I have a transform that calculates hourly stats of users on each floor of each building:
{
"id": "building-floor",
"source": {
"index": [
"anindex"
],
"query": {
"match_all": {}
}
},
"dest": {
"index": "building-floor"
},
"sync": {
"time": {
"field": "@timestamp",
"delay": "60s"
}
},
"pivot": {
"group_by": {
"@timestamp": {
"date_histogram": {
"field": "@timestamp",
"calendar_interval": "1h"
}
},
"building.keyword": {
"terms": {
"field": "building.keyword"
}
},
"floor.keyword": {
"terms": {
"field": "floor.keyword"
}
}
},
"aggregations": {
"user_name.keyword.cardinality": {
"cardinality": {
"field": "user_name.keyword"
}
}
}
},
"description": "Stats per building per floor",
"settings": {},
"version": "7.8.0",
"create_time": 1595890114249
}
Now I have a list of building occupancy from a CSV file that has: building,floor,max_capacity
I loaded this file into the index but of course there is no timestamp for these entries:
{
"_index" : "anindex",
"_type" : "_doc",
"_id" : "aoREk3MBaS8HmMr3F3v_",
"_score" : 1.0,
"_source" : {
"name" : "Main building",
"floor" : "1",
"max_capacity" : 20,
"building" : "MAIN"
}
}
What I am trying to do is compute the occupancy percentage (basically max_capacity/user_name.keyword.cardinality
) for each floor of each building. Ideally I'd like to do that in the transform but even if there is a simple to do that on the fly in a visualizer, I'd be good with it.
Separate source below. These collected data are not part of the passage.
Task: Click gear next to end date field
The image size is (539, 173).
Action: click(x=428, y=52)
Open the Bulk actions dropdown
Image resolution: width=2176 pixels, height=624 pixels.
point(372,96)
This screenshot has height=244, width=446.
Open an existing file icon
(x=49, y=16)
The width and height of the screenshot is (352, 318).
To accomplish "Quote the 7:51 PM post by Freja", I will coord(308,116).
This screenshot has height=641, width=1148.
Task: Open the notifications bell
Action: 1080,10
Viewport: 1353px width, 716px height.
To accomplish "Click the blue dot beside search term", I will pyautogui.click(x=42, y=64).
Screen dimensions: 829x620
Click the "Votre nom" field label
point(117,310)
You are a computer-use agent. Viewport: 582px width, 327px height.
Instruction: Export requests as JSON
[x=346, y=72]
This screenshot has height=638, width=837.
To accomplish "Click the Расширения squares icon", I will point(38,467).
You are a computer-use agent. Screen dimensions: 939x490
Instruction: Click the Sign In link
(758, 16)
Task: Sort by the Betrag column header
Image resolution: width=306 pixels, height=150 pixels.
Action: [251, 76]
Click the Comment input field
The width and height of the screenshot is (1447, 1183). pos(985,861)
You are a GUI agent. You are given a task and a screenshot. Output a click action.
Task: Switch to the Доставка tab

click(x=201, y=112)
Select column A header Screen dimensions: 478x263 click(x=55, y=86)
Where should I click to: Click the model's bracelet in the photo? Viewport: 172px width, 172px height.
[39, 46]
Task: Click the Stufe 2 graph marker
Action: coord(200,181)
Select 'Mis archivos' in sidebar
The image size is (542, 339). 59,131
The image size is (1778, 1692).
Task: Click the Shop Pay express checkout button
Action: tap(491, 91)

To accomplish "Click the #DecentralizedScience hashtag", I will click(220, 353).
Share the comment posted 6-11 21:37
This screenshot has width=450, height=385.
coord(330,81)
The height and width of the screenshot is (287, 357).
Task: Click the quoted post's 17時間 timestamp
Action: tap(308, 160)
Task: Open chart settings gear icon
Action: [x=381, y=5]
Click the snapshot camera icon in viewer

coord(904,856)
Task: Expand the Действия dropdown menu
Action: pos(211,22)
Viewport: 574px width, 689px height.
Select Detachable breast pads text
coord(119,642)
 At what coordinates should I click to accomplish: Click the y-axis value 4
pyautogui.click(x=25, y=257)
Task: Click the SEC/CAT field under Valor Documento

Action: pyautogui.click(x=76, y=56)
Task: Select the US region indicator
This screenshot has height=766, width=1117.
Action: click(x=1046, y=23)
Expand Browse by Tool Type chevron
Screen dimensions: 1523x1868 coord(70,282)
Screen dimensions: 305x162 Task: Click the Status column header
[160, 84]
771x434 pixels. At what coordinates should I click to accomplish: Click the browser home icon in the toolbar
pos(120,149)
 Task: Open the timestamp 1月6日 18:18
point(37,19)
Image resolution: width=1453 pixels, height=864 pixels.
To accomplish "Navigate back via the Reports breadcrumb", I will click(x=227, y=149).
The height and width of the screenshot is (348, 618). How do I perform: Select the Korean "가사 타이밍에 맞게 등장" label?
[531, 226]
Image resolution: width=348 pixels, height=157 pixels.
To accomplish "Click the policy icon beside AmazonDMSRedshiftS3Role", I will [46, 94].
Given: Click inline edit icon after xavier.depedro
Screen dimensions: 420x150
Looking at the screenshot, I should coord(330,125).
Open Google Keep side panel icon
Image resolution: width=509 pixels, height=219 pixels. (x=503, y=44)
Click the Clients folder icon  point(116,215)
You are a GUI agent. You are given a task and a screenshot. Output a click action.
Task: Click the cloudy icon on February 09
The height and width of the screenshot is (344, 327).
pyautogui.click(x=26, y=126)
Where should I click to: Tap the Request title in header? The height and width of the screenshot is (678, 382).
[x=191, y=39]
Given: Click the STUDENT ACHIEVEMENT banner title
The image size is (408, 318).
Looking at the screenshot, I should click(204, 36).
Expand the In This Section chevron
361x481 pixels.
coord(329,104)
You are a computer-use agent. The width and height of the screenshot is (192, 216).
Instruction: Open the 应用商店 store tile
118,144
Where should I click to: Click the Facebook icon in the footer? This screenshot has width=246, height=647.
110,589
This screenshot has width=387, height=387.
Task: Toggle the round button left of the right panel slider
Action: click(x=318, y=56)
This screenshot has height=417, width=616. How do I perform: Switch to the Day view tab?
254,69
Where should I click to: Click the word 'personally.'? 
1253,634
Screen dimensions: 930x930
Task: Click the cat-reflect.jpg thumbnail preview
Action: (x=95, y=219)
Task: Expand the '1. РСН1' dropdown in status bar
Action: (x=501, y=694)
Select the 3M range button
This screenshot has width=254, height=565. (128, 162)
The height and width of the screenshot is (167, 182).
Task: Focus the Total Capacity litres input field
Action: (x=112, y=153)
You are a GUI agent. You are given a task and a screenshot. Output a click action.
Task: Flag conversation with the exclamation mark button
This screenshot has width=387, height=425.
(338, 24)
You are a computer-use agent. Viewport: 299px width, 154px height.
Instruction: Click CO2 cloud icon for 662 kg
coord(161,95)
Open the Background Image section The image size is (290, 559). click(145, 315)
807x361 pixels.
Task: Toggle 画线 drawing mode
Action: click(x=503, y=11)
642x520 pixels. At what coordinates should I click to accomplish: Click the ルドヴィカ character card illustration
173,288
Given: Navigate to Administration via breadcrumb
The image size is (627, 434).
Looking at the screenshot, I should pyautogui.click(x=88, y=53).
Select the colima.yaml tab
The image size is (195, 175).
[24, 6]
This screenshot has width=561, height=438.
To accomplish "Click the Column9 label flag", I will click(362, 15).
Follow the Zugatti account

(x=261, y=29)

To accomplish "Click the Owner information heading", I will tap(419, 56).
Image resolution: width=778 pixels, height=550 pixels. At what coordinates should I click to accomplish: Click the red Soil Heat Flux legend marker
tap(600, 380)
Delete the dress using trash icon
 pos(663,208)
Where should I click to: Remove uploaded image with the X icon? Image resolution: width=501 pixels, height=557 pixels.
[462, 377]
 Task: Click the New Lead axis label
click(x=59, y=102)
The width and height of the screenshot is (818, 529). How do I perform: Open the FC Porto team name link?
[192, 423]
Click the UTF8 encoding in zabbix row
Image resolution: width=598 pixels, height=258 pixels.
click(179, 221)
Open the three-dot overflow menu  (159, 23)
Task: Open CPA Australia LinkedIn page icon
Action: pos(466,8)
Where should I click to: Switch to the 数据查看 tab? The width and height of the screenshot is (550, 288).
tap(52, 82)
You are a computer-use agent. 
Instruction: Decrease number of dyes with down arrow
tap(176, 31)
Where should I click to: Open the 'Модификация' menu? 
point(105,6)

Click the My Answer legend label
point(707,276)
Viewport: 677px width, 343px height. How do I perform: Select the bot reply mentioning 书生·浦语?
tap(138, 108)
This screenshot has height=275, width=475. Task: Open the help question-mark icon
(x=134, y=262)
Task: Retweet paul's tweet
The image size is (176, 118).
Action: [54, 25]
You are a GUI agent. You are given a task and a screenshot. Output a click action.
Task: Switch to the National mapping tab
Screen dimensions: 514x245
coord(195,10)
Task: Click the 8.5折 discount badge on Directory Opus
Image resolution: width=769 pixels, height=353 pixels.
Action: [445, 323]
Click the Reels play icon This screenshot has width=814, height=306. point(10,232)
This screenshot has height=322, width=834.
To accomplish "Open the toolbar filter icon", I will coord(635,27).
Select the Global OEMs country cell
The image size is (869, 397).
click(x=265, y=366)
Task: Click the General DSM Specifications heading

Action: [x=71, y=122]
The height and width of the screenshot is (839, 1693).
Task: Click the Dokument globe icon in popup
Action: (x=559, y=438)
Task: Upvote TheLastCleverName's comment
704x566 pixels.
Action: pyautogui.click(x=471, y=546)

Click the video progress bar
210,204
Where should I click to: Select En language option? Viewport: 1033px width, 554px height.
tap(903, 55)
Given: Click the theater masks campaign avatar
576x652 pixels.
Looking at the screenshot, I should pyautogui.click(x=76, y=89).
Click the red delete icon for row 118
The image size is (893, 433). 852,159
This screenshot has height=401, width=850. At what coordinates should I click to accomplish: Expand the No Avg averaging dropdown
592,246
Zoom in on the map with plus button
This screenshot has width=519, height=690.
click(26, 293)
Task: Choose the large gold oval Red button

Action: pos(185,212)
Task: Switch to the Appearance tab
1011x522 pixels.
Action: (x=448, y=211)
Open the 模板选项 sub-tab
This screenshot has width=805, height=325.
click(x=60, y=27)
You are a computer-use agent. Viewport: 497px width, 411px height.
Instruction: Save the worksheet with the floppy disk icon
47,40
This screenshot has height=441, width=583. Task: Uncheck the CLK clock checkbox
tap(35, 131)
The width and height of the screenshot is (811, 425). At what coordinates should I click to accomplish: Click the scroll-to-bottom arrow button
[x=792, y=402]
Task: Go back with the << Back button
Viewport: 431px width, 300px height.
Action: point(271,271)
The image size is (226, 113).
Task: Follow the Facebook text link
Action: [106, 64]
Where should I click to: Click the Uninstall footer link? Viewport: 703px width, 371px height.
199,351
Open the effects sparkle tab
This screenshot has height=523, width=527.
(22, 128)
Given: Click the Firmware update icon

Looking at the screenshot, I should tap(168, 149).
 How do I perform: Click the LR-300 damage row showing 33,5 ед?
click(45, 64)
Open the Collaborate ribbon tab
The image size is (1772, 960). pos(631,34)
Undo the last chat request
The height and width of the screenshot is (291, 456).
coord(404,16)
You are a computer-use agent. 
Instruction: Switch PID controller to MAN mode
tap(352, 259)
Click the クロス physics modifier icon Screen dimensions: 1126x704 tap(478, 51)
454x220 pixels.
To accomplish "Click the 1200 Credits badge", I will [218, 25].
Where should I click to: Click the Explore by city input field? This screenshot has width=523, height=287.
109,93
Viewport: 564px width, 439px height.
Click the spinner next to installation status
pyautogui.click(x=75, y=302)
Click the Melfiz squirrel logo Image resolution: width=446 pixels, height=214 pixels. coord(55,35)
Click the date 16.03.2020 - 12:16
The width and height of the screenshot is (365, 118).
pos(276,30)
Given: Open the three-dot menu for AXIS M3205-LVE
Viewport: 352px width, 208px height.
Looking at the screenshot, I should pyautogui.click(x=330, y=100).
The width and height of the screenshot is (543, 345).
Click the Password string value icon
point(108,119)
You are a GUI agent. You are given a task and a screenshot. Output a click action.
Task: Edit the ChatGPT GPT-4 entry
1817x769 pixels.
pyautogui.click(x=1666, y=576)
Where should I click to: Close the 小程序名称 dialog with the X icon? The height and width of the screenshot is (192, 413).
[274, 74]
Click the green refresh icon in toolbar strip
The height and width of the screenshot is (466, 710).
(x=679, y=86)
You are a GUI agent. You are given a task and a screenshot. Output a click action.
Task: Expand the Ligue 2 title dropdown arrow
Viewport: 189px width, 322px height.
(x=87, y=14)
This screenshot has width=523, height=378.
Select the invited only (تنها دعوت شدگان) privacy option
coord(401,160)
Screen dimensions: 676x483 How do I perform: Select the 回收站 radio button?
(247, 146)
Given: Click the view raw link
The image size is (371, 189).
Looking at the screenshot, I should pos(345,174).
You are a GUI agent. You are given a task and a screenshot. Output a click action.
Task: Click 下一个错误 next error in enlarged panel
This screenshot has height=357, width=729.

I can't seem to be able to achieve what would be a very simple join in SQL because I don't have a timestamp field in my building max occupancy data. For pretty much everything else I was able to denormalize the data but here I wouldn't even know how to denormalize it if I wanted to add max_capacity to every entry in the index based on building/floor.
Any guidance on what options I should look into to solve this problem is greatly appreciated.